= OPDRACHT =
Wil je alle gegevens hieronder woord voor woord overnemen, maar dan zonder de afbeeldingen?

»»

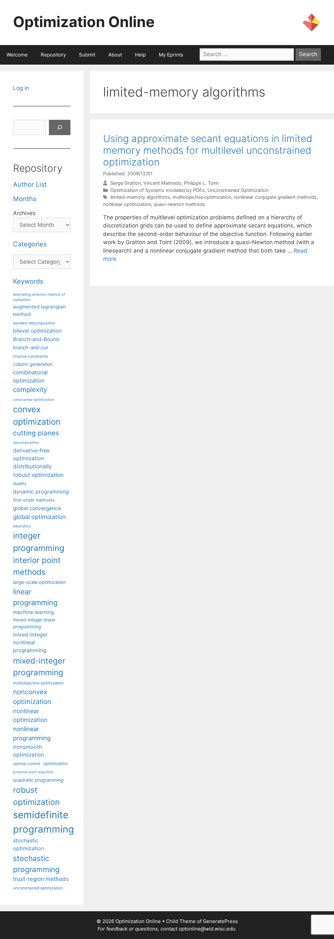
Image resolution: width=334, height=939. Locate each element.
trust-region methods (41, 879)
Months (24, 199)
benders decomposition (34, 323)
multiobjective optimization (202, 197)
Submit (87, 55)
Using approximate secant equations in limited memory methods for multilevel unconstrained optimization (207, 150)
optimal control (26, 763)
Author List (30, 184)
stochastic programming (36, 864)
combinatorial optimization (30, 376)
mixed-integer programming (39, 667)
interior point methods (37, 566)
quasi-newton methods (179, 204)
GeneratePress (220, 921)
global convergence (37, 508)
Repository (53, 55)
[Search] (59, 127)
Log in (21, 88)
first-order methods (33, 500)
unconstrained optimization (38, 887)
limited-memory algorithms (140, 197)
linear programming (35, 597)
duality (19, 483)
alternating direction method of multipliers (39, 297)
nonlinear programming (32, 733)
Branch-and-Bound (36, 339)
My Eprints (171, 55)
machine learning (33, 612)
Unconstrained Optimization (237, 190)
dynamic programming (41, 491)
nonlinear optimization (127, 204)
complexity (30, 389)
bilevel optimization (37, 330)
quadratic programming (38, 780)
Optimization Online (84, 22)
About (115, 55)
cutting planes (36, 433)
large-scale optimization (39, 582)
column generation (33, 364)
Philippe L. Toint (201, 183)
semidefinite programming (43, 822)
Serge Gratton (125, 183)
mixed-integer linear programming (34, 623)
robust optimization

««

= ANTWOORD =
Image resolution: width=334, height=939. Locate each element.
trust-region methods (41, 879)
Months (24, 199)
benders decomposition (34, 323)
multiobjective optimization (202, 197)
Submit (87, 55)
Using approximate secant equations in limited memory methods for multilevel unconstrained optimization (207, 150)
optimal control (26, 763)
Author List (30, 184)
stochastic programming (36, 864)
combinatorial optimization (30, 376)
mixed-integer programming (39, 667)
interior point methods (37, 566)
quasi-newton methods (179, 204)
GeneratePress (220, 921)
global convergence (37, 508)
Repository (53, 55)
[Search] (59, 127)
Log in (21, 88)
first-order methods (33, 500)
unconstrained optimization (38, 887)
limited-memory algorithms (140, 197)
linear programming (35, 597)
duality (19, 483)
alternating direction method of multipliers (39, 297)
nonlinear programming (32, 733)
Branch-and-Bound (36, 339)
My Eprints (171, 55)
machine learning (33, 612)
Unconstrained Optimization (237, 190)
dynamic programming (41, 491)
nonlinear optimization (127, 204)
complexity (30, 389)
bilevel optimization (37, 330)
quadratic programming (38, 780)
Optimization Online (84, 22)
About (115, 55)
cutting planes (36, 433)
large-scale optimization (39, 582)
column generation (33, 364)
Philippe L. Toint (201, 183)
semidefinite programming (43, 822)
Serge Gratton (125, 183)
mixed-integer linear programming (34, 623)
robust optimization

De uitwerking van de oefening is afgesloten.